Money Matters: Divesting from our investment banks

By Tucker Slosburg

The Daily Record Newswire

It is fair to say that the major investment banks, particularly Goldman Sachs, made ethically criminal decisions in regards to their trading behavior antecedent to the recent recession. While personally abhorring the behavior of the banks, we must accept that lack of regulation allowed their unfortunate trading and financing behavior. In case you forgot, they hedged against funds they sold to clients.

Last Monday night, HBO aired its movie, "Too Big to Fail," an adaptation of Andrew Ross Sorkin's book, which describes the emotional and political drama behind Lehman Brothers' bankruptcy, AIG's bailout, and the creation of TARP - a Keynesian attempt to rescue the capital markets from supporters of supply-side economics. A fun story to be sure.

Some may find the promotion of the movie an unpleasant reminder of the lingering troubles facing us. As Mark Gongloff of the Wall Street Journal opined: "the biggest issue with this overwrought talkathon was that it taught us nothing, really." In response, Heidi Moore, the New York correspondent from American Public Media's "Marketplace," noted on her Twitter account: "Everyone I know really liked the 'Too Big to Fail' movie, unless they worked at the Wall Street Journal. #newswars."
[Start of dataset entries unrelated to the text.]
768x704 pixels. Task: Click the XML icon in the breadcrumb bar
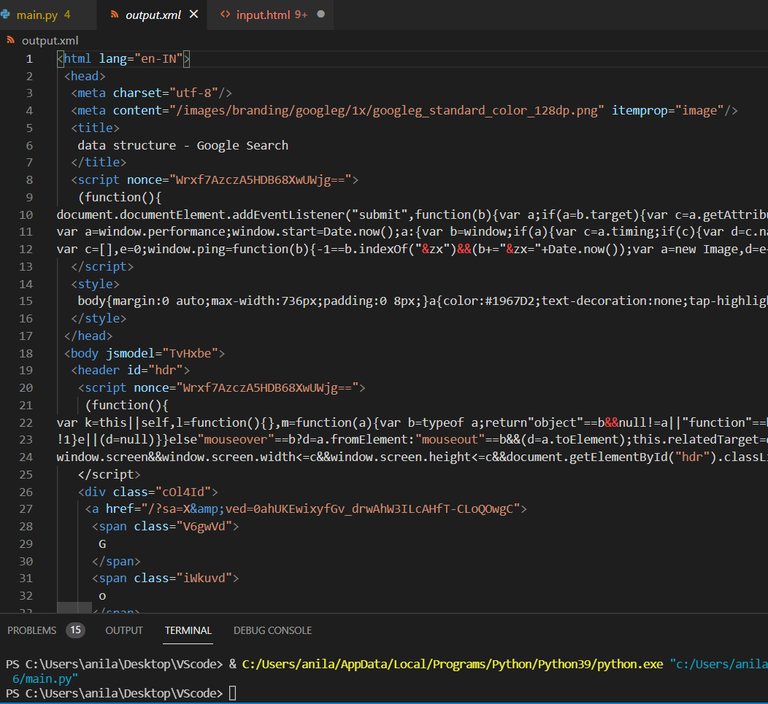coord(11,40)
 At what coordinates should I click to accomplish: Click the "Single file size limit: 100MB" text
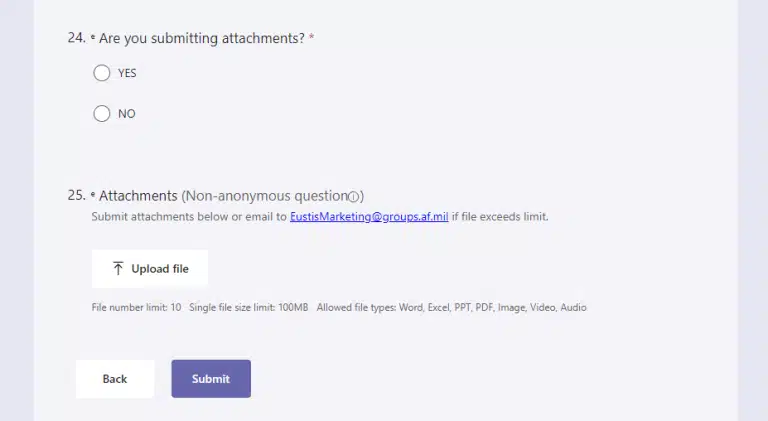pos(249,307)
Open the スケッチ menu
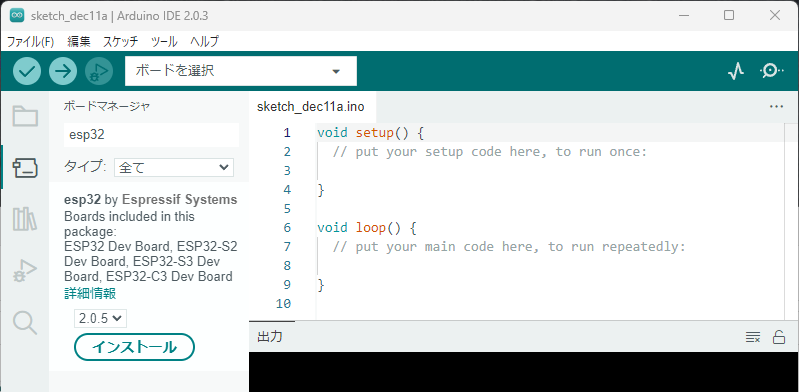The width and height of the screenshot is (799, 392). pos(120,42)
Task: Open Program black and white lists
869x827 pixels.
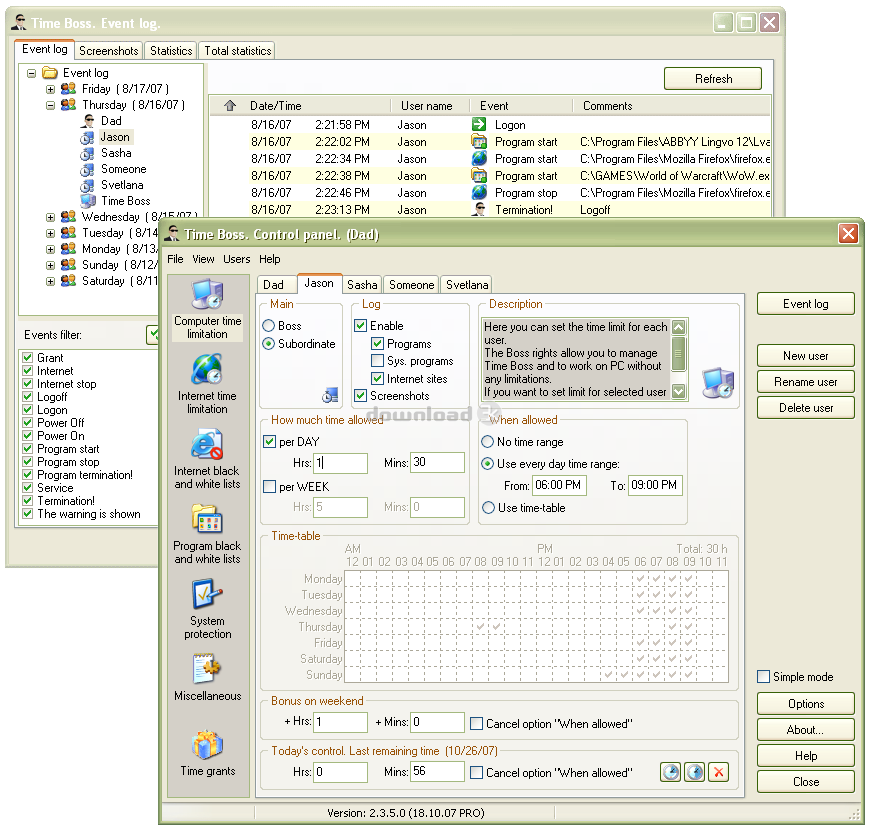Action: point(207,533)
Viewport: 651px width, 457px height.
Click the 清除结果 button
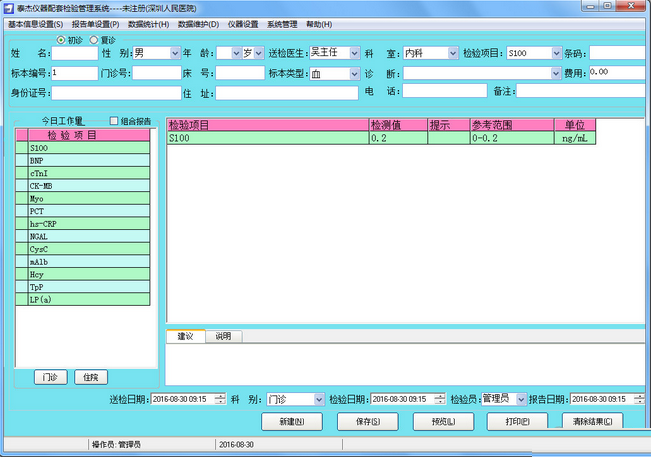593,421
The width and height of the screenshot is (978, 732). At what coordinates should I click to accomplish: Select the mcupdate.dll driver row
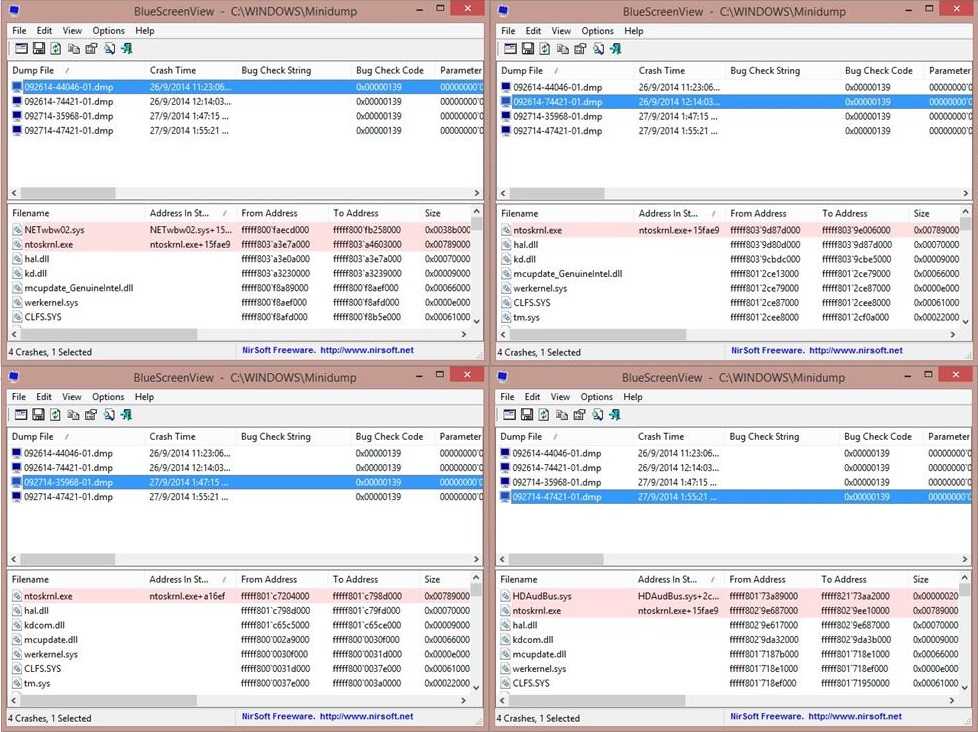tap(51, 639)
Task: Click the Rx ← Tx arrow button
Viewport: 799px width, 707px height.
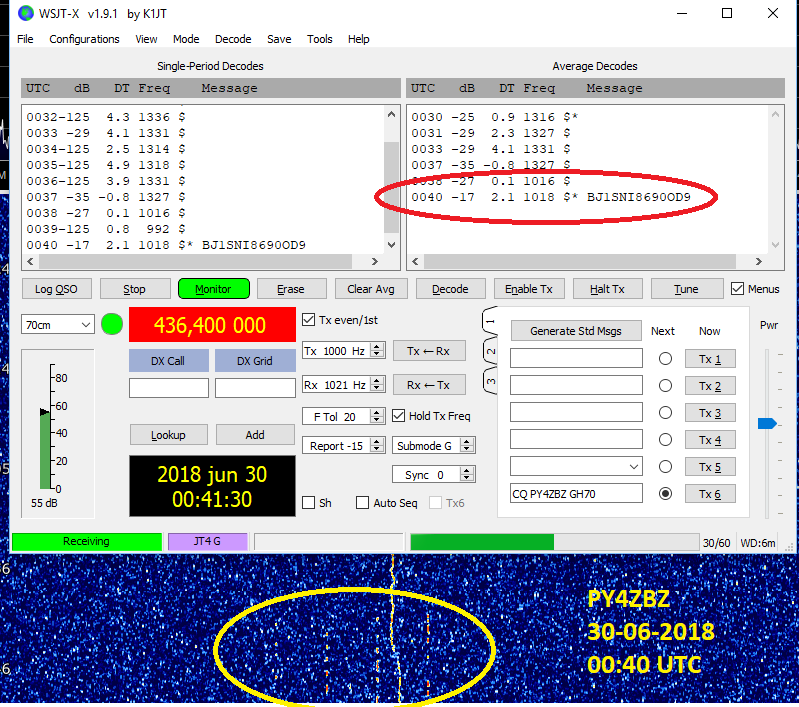Action: click(429, 385)
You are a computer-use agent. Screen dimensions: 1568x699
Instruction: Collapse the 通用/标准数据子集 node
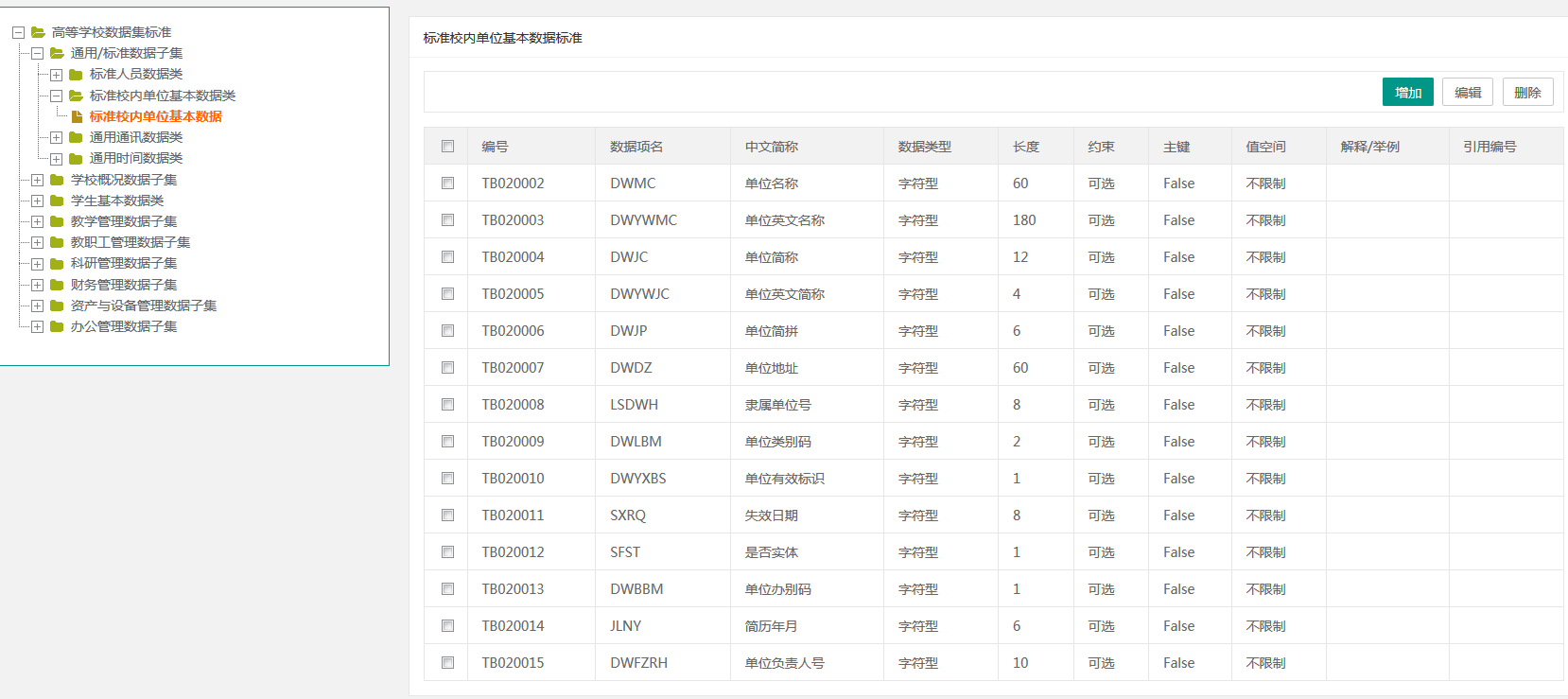tap(37, 53)
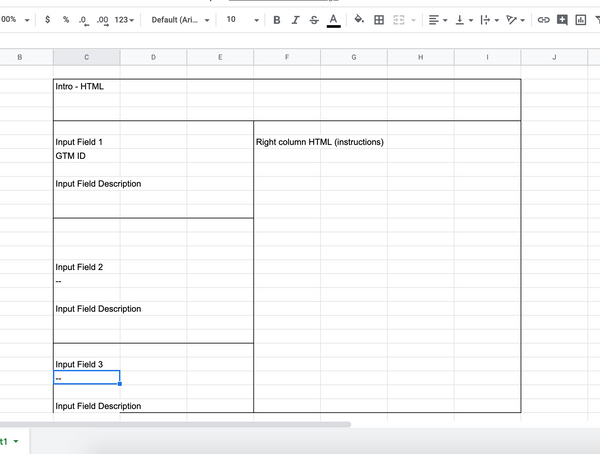The image size is (600, 454).
Task: Select the cell reading Intro - HTML
Action: click(x=86, y=87)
It makes sense that Gongloff would think the movie tells us nothing new. Wall Street reporters, analysts, and bankers alike were familiar with credit default swaps, collateralized debt obligations, and words like tranches. Most of us still don't know exactly what happened and how TARP came into existence. We just knew banks got money and while we watched, jobs evaporated overnight. Gongloff's arrogance and assumption that most Americans had the time to study and comprehend the complexity of the crisis is actually insulting.

How many people actually read, or even had time to read, books like "All the Devils Are Here" or "The Big Short"? These books, among many others, painted a clear picture of how we got to our current position, but they required time, more time than the particularly uninformative, yet Academy Award-winning, documentary Inside Job.

"Too Big to Fail" accomplishes the task of explaining why private banks agreed to bailouts from the U.S. government, despite their initial trepidation. Moreover, it fosters a sympathy for Hank Paulson (and to an extent his staff) for weighing the limits of governmental powers and intervention against the dire necessity of capital influx to investment banks.

While most of Main Street still wants to see a criminal indictment of bankers, it seems unlikely. Besides, as the movie illustrates, Wall Street hoped to pin the financial crisis upon the greedy borrowers who took on loans they couldn't afford, and that they (people on Wall Street) merely made profits from people who chose to take risks.

Conversely, those "greedy" borrowers believed they were eligible for loans because banks were giving them loans, loans that eventually got sold to Wall Street for a high price. After all, banks wouldn't give out loans if people couldn't repay them, right? We know that's changed. Those 'greedy' homebuyers were two parts greed and one part duped by people who either didn't care or understand credit risk.

"Too Big To Fail" makes it clear that the Wall Street bailouts were necessary to stave off a massive panic in 2008. Now, however, we must discuss the continued public support for the large investment banks post-bailout. Despite benefiting from government intervention and paying back loans, the banks spit in the face of America by engaging in record profits at the cost of the 13.7 million people still unemployed.

It was shameful for Wall Street to blame the public for causing the crisis. However, the public now deserves indictment for continued use of Goldman or J.P. Morgan. We should have sought policies that helped stabilize the market, but eventually phased out or broke up the banks.

The movie "Too Big to Fail" depicts the CEO of General Electric calling Hank Paulson wondering why his company, a company that makes dishwashers not homes, finds itself unable to finance day-to-day operations. That we continue using our traditional investment banks for day-to-day financing highlights the public's lack of courage and short-term memory.

The greatest crime of the American people rests not in our abstract politics, but in our continued belief that Wall Street investment banks should be the ones financing our current and future economy.

We need new investments banks, and preferably private ones not beholden to stockholders but to their clients. Performing CPR on the banks in 2008 allowed us to stabilize, but it's now time for the American people to pull the plug.